__What the task asks__
For the data below, give the number of lines in which "tick" occurs. Include nothing besides that number.

__Provided data__
==================================================

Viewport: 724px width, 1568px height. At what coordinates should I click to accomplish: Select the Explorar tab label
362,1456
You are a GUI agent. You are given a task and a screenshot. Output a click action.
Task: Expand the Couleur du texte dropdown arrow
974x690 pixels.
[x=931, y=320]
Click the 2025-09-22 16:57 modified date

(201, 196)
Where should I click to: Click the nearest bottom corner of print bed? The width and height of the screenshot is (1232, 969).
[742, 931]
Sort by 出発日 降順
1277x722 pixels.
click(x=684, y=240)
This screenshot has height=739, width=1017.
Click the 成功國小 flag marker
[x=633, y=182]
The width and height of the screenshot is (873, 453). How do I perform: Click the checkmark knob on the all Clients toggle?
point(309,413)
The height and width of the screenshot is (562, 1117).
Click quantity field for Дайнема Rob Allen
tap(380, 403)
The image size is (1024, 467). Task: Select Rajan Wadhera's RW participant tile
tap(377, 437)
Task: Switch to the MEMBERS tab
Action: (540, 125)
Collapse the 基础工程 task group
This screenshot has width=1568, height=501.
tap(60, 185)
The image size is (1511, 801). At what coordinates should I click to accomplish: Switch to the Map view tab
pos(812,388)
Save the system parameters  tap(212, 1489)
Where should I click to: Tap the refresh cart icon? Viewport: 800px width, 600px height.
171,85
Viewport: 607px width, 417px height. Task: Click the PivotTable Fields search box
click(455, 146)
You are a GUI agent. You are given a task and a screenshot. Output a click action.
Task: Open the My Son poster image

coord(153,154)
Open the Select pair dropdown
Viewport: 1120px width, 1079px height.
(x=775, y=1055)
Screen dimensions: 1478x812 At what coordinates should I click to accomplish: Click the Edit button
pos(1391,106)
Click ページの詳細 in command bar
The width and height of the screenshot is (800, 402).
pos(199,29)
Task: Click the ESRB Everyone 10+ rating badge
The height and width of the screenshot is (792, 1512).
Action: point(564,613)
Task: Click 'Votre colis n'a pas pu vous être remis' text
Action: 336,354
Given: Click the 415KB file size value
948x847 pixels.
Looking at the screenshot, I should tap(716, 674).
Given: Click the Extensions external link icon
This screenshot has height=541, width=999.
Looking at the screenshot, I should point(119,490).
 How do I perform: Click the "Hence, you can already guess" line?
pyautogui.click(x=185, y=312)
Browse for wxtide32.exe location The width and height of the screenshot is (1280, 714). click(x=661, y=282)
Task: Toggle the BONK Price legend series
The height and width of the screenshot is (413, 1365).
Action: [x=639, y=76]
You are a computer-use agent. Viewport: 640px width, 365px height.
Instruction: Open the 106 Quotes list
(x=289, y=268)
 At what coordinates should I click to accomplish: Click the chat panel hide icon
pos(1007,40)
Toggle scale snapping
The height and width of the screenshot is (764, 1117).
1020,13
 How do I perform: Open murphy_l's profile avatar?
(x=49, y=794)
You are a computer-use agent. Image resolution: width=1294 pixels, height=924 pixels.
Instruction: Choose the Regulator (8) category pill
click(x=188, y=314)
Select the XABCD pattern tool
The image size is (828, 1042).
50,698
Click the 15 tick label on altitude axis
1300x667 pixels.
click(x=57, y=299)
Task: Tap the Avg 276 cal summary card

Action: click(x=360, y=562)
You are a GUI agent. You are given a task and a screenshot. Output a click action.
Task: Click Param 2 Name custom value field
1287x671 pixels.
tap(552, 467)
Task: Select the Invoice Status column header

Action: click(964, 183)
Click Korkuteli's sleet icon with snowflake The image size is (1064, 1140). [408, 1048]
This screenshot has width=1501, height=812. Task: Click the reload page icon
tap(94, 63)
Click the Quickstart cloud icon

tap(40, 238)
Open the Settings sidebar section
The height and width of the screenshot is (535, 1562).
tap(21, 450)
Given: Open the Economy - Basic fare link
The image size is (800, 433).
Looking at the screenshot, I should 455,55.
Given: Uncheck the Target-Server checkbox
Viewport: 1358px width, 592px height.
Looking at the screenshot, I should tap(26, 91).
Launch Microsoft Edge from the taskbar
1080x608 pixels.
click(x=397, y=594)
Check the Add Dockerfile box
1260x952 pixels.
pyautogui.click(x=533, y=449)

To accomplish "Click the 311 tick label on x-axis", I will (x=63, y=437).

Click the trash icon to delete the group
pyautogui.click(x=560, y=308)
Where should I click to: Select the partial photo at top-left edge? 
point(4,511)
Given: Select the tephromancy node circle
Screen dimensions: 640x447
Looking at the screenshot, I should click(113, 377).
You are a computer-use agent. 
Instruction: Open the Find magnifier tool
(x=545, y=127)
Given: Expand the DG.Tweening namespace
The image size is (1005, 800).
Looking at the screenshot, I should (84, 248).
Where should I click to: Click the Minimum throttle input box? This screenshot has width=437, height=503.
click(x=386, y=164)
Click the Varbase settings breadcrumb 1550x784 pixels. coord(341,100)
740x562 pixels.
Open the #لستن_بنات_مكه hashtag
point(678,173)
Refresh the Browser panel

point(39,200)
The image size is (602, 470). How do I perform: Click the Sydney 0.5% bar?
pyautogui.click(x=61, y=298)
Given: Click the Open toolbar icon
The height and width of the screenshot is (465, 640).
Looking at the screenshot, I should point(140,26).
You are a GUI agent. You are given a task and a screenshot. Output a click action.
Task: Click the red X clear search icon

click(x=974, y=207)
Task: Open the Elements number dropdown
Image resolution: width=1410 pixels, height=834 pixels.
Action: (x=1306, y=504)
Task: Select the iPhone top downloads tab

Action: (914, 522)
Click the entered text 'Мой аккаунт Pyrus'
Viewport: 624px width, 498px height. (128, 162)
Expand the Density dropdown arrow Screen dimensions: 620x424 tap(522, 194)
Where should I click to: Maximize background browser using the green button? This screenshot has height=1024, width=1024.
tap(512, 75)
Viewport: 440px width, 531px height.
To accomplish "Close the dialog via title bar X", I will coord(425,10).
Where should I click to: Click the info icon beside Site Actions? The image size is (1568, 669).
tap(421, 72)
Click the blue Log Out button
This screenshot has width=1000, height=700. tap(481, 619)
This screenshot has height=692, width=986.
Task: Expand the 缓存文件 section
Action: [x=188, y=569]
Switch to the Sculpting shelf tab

==================================================

__Exercise output__
2